### [Text section]
________________________

The Scotists did not stop in their tracks after the death of the master; they
continued to defend and elaborate, now attempting alliances with nominalists,
sometimes making anti-nominalist coalition by playing down their differences
with the Thomists. But the excitement of new synthesis did not appear. The
nominalists, loosely designated, were often very creative, by the standards of
modern analytical philosophy.^17 But they were now specialized in logic or other
technical subjects. Their work provided no strong focus for the intellectual
field, no vortices of emotional energy. The technical innovations did not
propagate very widely; they were no challenge to the image of the overpower-
ing masters, no visible alternative to Stagnation (B). And in time, because such
creativity does not attract followers, it cannot reproduce itself; it dries up, and
the situation begins indeed to approach Stagnation (A).^18 By the time of the
Renaissance, beginning in the 1400s in circles far outside the university world
which had sustained medieval intellectual life, there was genuine loss of ideas,
ignorance of what medieval philosophy was about. Duns Scotus, the Subtle
Doctor, was on his way to being caricatured as the “Dunce,” the stupid pupil
forced to sit in the corner wearing a “dunce cap.”

________________________

### [Available data]

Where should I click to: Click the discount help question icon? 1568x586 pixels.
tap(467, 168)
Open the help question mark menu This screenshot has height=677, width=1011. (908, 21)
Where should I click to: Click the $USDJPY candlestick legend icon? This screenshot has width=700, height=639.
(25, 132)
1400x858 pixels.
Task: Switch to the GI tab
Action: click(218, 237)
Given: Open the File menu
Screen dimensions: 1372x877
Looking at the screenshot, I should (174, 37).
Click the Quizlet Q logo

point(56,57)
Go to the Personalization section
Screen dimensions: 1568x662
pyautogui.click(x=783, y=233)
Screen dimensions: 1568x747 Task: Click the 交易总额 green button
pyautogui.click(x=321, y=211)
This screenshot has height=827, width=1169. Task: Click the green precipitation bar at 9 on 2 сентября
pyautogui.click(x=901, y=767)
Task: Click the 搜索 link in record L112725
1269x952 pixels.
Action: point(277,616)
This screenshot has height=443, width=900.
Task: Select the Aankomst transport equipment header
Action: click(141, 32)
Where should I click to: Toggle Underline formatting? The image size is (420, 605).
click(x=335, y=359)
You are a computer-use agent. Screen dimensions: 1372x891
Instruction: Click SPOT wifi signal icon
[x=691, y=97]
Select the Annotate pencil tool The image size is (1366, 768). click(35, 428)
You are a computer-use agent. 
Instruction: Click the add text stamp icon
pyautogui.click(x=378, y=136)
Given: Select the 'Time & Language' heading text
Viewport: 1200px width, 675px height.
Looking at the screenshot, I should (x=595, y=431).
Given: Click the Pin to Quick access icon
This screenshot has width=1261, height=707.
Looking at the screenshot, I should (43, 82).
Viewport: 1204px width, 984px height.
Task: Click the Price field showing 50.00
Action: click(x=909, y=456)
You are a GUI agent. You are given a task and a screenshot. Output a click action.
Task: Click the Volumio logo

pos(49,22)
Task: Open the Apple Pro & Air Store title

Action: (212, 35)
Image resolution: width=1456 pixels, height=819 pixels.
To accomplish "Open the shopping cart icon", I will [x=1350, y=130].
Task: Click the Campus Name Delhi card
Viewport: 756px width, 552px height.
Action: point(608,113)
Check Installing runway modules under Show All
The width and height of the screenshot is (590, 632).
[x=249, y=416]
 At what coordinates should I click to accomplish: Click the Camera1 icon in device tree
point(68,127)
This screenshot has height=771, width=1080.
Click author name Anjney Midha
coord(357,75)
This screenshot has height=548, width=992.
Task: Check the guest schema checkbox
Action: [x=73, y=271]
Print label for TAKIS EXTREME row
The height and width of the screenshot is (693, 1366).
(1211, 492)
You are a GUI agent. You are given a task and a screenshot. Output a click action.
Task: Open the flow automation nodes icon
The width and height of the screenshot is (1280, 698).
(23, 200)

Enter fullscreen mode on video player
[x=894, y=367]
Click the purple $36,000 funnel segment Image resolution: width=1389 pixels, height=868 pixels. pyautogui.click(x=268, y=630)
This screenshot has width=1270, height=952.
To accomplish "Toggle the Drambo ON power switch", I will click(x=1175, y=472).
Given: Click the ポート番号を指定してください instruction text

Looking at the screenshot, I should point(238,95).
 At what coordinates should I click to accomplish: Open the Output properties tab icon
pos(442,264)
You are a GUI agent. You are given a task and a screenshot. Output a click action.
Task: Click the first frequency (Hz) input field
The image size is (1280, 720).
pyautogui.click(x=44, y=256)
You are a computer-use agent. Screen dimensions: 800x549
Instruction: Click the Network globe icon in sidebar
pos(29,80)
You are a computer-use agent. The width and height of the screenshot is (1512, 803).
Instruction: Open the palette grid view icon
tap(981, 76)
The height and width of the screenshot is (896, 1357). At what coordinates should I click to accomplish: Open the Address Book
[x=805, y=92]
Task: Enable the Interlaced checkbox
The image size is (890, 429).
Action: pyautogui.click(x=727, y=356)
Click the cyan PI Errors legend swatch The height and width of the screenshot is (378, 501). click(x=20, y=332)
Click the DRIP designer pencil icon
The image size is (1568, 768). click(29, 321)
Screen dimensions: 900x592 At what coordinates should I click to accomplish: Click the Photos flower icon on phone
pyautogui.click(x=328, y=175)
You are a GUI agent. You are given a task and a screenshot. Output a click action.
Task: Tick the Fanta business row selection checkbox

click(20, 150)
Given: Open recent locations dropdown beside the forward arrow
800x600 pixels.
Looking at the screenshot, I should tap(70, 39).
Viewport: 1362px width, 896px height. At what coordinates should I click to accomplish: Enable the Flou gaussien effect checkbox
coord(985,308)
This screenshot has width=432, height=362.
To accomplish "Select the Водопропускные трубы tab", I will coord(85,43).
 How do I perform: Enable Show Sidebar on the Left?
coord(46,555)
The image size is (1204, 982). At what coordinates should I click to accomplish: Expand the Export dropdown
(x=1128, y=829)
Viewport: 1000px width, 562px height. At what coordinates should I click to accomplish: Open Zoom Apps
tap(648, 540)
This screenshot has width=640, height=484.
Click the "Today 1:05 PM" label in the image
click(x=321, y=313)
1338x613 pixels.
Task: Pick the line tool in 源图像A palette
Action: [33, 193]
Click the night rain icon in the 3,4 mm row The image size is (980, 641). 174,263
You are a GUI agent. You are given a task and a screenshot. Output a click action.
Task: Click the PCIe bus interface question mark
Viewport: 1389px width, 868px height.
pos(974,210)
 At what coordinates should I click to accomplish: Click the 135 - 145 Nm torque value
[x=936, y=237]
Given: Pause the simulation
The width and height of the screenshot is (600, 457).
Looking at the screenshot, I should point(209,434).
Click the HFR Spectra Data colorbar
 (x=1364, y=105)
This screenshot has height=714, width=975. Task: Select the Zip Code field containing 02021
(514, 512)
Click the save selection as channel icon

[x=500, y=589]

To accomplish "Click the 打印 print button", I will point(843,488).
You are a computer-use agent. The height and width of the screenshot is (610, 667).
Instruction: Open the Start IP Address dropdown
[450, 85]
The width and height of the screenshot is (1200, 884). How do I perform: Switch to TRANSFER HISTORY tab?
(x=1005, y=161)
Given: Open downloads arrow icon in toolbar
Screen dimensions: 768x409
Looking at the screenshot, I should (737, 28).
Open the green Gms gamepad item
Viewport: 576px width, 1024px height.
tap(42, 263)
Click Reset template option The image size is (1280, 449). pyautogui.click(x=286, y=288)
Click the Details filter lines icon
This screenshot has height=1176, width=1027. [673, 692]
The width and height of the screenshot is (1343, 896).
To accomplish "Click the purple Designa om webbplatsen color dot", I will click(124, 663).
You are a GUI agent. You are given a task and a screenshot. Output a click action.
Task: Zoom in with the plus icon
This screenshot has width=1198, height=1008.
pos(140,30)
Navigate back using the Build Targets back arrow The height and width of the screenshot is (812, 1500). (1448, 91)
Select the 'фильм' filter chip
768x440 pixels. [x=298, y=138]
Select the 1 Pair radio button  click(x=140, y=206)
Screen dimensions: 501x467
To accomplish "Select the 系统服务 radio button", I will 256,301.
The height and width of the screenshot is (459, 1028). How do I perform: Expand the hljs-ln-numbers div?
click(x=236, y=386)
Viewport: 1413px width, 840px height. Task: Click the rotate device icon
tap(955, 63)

________________________

### [Challenge A]
In the text on the Scotists and nominalists, what was Duns Scotus on his way to being caricatured as?
### [Challenge B]
Please copy the records from their first line through the line that contains "pyautogui.click(x=901, y=767)", including both ends.
The text and the records have nothing to do with each other.

### [Written response A]
The “Dunce,” the stupid pupil forced to sit in the corner wearing a “dunce cap.”

### [Written response B]
Where should I click to: Click the discount help question icon? 1568x586 pixels.
tap(467, 168)
Open the help question mark menu This screenshot has height=677, width=1011. (908, 21)
Where should I click to: Click the $USDJPY candlestick legend icon? This screenshot has width=700, height=639.
(25, 132)
1400x858 pixels.
Task: Switch to the GI tab
Action: click(218, 237)
Given: Open the File menu
Screen dimensions: 1372x877
Looking at the screenshot, I should (174, 37).
Click the Quizlet Q logo

point(56,57)
Go to the Personalization section
Screen dimensions: 1568x662
pyautogui.click(x=783, y=233)
Screen dimensions: 1568x747 Task: Click the 交易总额 green button
pyautogui.click(x=321, y=211)
This screenshot has height=827, width=1169. Task: Click the green precipitation bar at 9 on 2 сентября
pyautogui.click(x=901, y=767)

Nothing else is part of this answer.